■ Consigna escrita 1 ■
Según el texto sobre la ética de la inteligencia artificial, ¿para qué está diseñada la llamada IA débil?

■ Texto proporcionado ■
------------------------------------------------------------
Nos dirigimos inexorablemente hacia un futuro automatizado y hacia una inteligencia artificial (IA) de posibilidades casi ilimitadas. Debemos sopesar obligatoriamente todas las implicaciones éticas de esta nueva tecnología y ocuparnos de los desafíos legales y sociales sin precedentes que puedan aparecer.

Tee Wee Ang y Dafna Feinholz (UNESCO)

A veces, las nuevas tecnologías nos obligan a preguntarnos qué hace al hombre. En todo caso, es cierto para la inteligencia artificial (IA), cuyas implicaciones potenciales son tan considerables que llaman a reflexión. Desde hace décadas, la IA ha venido atormentado nuestro imaginario colectivo y hoy aparece en nuestras vidas.

Los recientes progresos de la inteligencia artificial, principalmente en materia de aprendizaje automático (machine learning) y aprendizaje profundo (deep learning), muestran que estos sistemas pueden superar a los hombres en numerosos ámbitos, incluso en tareas que exigen una cierta dosis de razonamiento cognitivo. Por lo tanto, la IA puede ser una extraordinaria fuente de progreso y de beneficios para la humanidad. Sin embargo, también podría sacudir los pilares socioeconómicos y políticos de la sociedad.  

Antes de preguntarnos por las implicaciones éticas de la IA, debemos primero aclarar en qué consiste en la actualidad. Cuando hablamos de IA, generalmente nos referimos a “la IA estrecha” o “IA débil”, diseñada para llevar a cabo una tarea específica como, por ejemplo, analizar y agilizar el tráfico o recomendar productos en línea a partir de compras anteriores. Esta IA débil ya existe, pero va a hacerse más compleja y a calar aún más en nuestra vida cotidiana.

No nos referimos aquí a lo que llamamos la “IA fuerte” o “IA general”, tal y como la describen las novelas y películas de ciencia-ficción. Esta IA sería supuestamente capaz de llevar a cabo toda la gama de actividades cognitivas humanas. Incluso, según algunos expertos, podría acceder a un relativo grado de «conciencia». Pero aún estamos lejos de un consenso en cuanto a la viabilidad y a las perspectivas de la aplicación de tal inteligencia artificial.
------------------------------------------------------------
■ Material proporcionado ■
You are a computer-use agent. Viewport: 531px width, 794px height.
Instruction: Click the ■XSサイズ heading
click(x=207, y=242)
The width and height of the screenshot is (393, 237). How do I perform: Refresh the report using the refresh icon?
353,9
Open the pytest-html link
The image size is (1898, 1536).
------------------------------------------------------------
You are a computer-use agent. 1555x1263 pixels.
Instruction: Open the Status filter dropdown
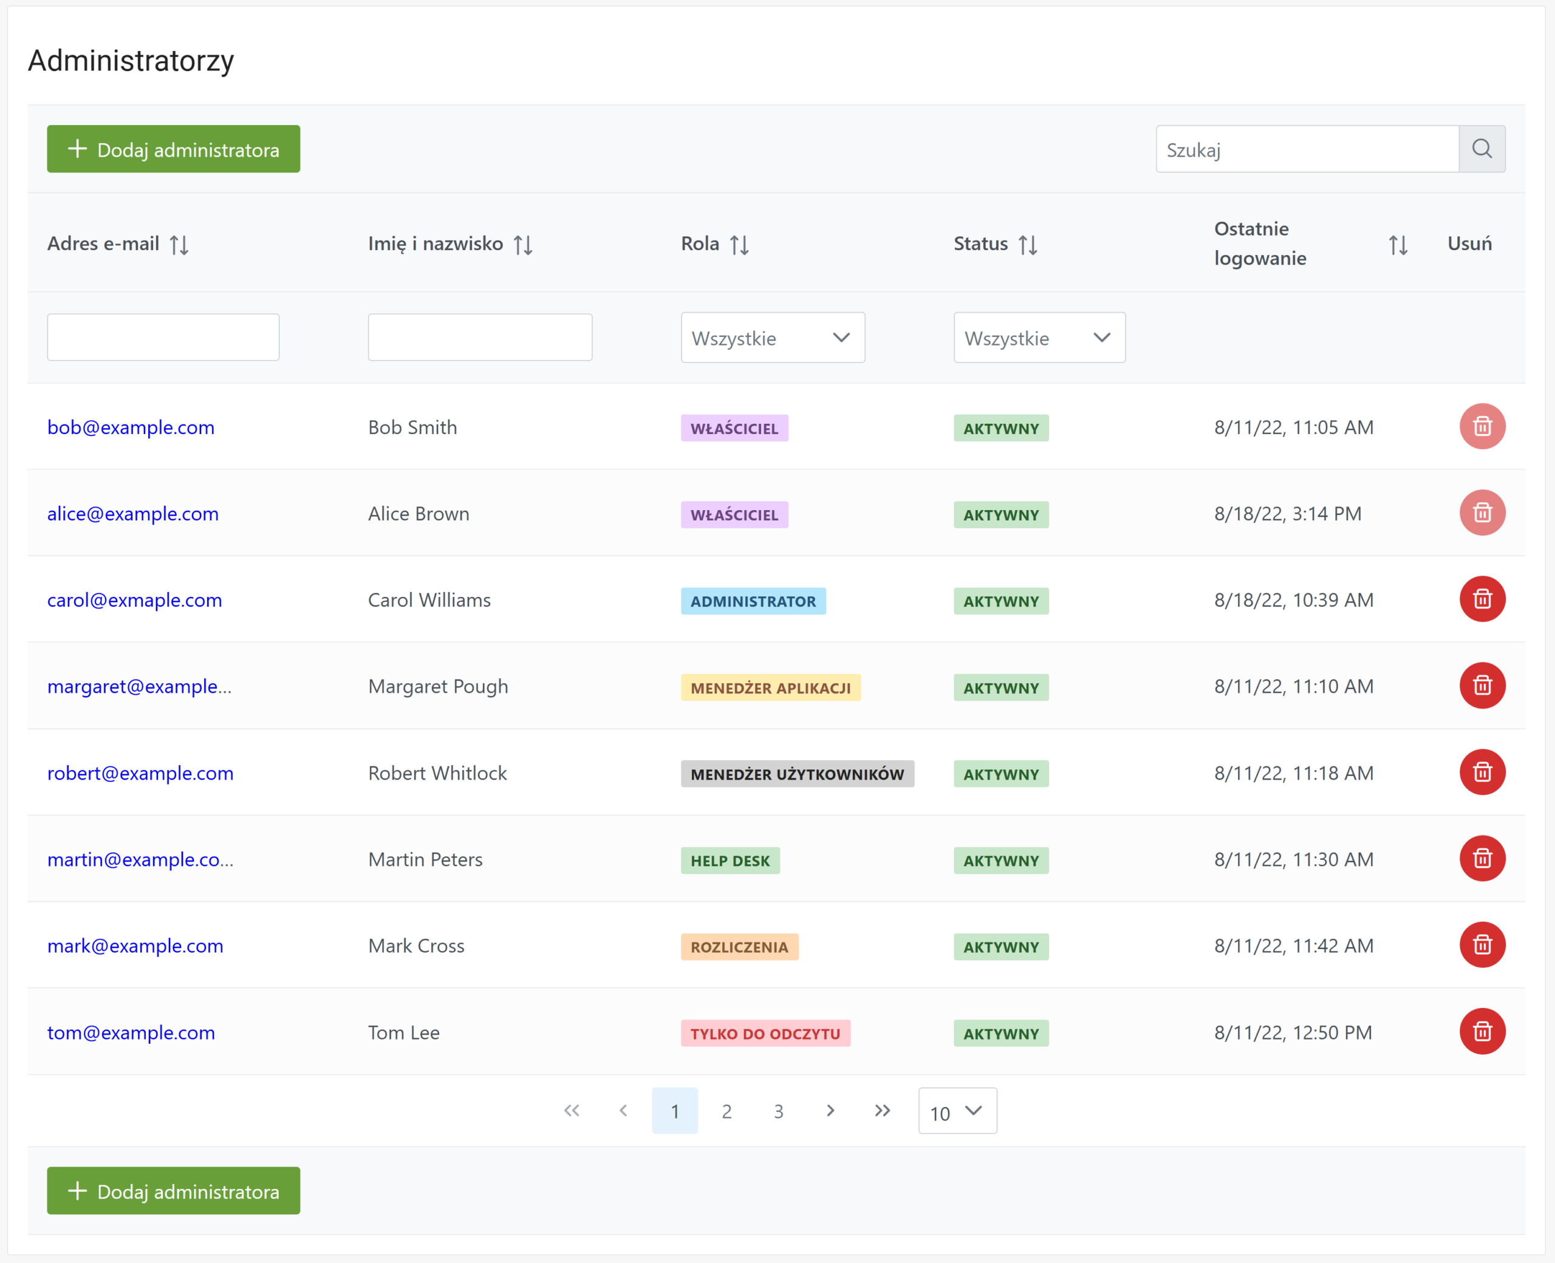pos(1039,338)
------------------------------------------------------------
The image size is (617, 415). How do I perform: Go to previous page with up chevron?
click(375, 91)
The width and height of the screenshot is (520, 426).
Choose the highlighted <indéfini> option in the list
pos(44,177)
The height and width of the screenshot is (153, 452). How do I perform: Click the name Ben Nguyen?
------------------------------------------------------------
■ Consigna escrita 2 ■
Redimensiona las filas desde la línea que contiene "The image size is (617, 415)." hasta la línea que contiene "The height and", ambas incluidas, y reescríbelas completas sin omitir ninguna línea. Multiplica por 0,9 solo las coordenadas de las respuestas y redondéalas a números enteros, con las mitades hacia arriba.

■ Resultado del ejercicio 1 ■
Para llevar a cabo una tarea específica, como analizar y agilizar el tráfico o recomendar productos en línea a partir de compras anteriores.

■ Resultado del ejercicio 2 ■
The image size is (617, 415). How do I perform: Go to previous page with up chevron?
click(338, 82)
The width and height of the screenshot is (520, 426).
Choose the highlighted <indéfini> option in the list
pos(40,159)
The height and width of the screenshot is (153, 452). How do I perform: Click the name Ben Nguyen?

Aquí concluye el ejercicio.